» **ASSIGNMENT**:
Whatever appears in the data below, copy it exactly.

Saved entries

********************

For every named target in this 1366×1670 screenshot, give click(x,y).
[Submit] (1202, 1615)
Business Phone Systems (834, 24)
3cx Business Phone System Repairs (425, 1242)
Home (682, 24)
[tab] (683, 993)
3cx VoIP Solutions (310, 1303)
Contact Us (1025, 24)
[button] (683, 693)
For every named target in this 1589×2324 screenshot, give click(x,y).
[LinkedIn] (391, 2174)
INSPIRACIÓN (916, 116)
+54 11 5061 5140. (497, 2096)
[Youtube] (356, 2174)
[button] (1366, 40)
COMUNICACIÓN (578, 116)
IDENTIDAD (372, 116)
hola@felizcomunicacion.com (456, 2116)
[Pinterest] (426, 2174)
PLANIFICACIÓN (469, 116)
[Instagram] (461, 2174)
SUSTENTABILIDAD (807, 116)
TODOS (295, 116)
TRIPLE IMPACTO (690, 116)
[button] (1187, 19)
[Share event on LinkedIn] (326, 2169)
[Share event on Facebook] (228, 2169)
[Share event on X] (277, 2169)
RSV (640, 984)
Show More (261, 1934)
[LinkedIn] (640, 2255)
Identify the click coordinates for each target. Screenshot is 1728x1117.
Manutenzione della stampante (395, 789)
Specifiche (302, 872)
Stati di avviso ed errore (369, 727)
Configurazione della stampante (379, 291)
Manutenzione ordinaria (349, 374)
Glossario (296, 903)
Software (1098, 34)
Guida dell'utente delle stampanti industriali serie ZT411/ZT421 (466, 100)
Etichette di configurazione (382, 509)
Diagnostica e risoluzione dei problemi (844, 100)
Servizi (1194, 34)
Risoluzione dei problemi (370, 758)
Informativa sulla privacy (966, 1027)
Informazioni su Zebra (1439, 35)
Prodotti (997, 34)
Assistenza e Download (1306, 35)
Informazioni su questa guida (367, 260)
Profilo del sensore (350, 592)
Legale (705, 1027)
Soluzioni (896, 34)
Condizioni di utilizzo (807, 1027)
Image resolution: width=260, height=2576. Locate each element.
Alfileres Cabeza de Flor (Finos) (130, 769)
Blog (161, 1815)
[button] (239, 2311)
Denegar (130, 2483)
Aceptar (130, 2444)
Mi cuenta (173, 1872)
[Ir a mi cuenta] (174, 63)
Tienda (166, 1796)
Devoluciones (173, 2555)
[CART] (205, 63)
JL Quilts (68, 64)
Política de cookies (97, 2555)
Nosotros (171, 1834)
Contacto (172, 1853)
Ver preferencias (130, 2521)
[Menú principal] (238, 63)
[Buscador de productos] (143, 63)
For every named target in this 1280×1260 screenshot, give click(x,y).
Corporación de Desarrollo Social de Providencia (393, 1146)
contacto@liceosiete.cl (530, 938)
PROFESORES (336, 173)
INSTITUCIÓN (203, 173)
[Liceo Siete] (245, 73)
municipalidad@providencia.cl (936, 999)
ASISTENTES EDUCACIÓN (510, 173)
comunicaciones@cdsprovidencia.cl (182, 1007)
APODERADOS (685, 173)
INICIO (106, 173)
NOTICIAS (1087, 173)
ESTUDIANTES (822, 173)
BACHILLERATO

********************

» **SOLUTION TO THIS PROBLEM**:
For every named target in this 1366×1670 screenshot, give click(x,y).
[Submit] (1202, 1615)
Business Phone Systems (834, 24)
3cx Business Phone System Repairs (425, 1242)
Home (682, 24)
[tab] (683, 993)
3cx VoIP Solutions (310, 1303)
Contact Us (1025, 24)
[button] (683, 693)
For every named target in this 1589×2324 screenshot, give click(x,y).
[LinkedIn] (391, 2174)
INSPIRACIÓN (916, 116)
+54 11 5061 5140. (497, 2096)
[Youtube] (356, 2174)
[button] (1366, 40)
COMUNICACIÓN (578, 116)
IDENTIDAD (372, 116)
hola@felizcomunicacion.com (456, 2116)
[Pinterest] (426, 2174)
PLANIFICACIÓN (469, 116)
[Instagram] (461, 2174)
SUSTENTABILIDAD (807, 116)
TODOS (295, 116)
TRIPLE IMPACTO (690, 116)
[button] (1187, 19)
[Share event on LinkedIn] (326, 2169)
[Share event on Facebook] (228, 2169)
[Share event on X] (277, 2169)
RSV (640, 984)
Show More (261, 1934)
[LinkedIn] (640, 2255)
Identify the click coordinates for each target. Screenshot is 1728x1117.
Manutenzione della stampante (395, 789)
Specifiche (302, 872)
Stati di avviso ed errore (369, 727)
Configurazione della stampante (379, 291)
Manutenzione ordinaria (349, 374)
Glossario (296, 903)
Software (1098, 34)
Guida dell'utente delle stampanti industriali serie ZT411/ZT421 (466, 100)
Etichette di configurazione (382, 509)
Diagnostica e risoluzione dei problemi (844, 100)
Servizi (1194, 34)
Risoluzione dei problemi (370, 758)
Informativa sulla privacy (966, 1027)
Informazioni su Zebra (1439, 35)
Prodotti (997, 34)
Assistenza e Download (1306, 35)
Informazioni su questa guida (367, 260)
Profilo del sensore (350, 592)
Legale (705, 1027)
Soluzioni (896, 34)
Condizioni di utilizzo (807, 1027)
Image resolution: width=260, height=2576. Locate each element.
Alfileres Cabeza de Flor (Finos) (130, 769)
Blog (161, 1815)
[button] (239, 2311)
Denegar (130, 2483)
Aceptar (130, 2444)
Mi cuenta (173, 1872)
[Ir a mi cuenta] (174, 63)
Tienda (166, 1796)
Devoluciones (173, 2555)
[CART] (205, 63)
JL Quilts (68, 64)
Política de cookies (97, 2555)
Nosotros (171, 1834)
Contacto (172, 1853)
Ver preferencias (130, 2521)
[Menú principal] (238, 63)
[Buscador de productos] (143, 63)
For every named target in this 1280×1260 screenshot, give click(x,y).
Corporación de Desarrollo Social de Providencia (393, 1146)
contacto@liceosiete.cl (530, 938)
PROFESORES (336, 173)
INSTITUCIÓN (203, 173)
[Liceo Siete] (245, 73)
municipalidad@providencia.cl (936, 999)
ASISTENTES EDUCACIÓN (510, 173)
comunicaciones@cdsprovidencia.cl (182, 1007)
APODERADOS (685, 173)
INICIO (106, 173)
NOTICIAS (1087, 173)
ESTUDIANTES (822, 173)
BACHILLERATO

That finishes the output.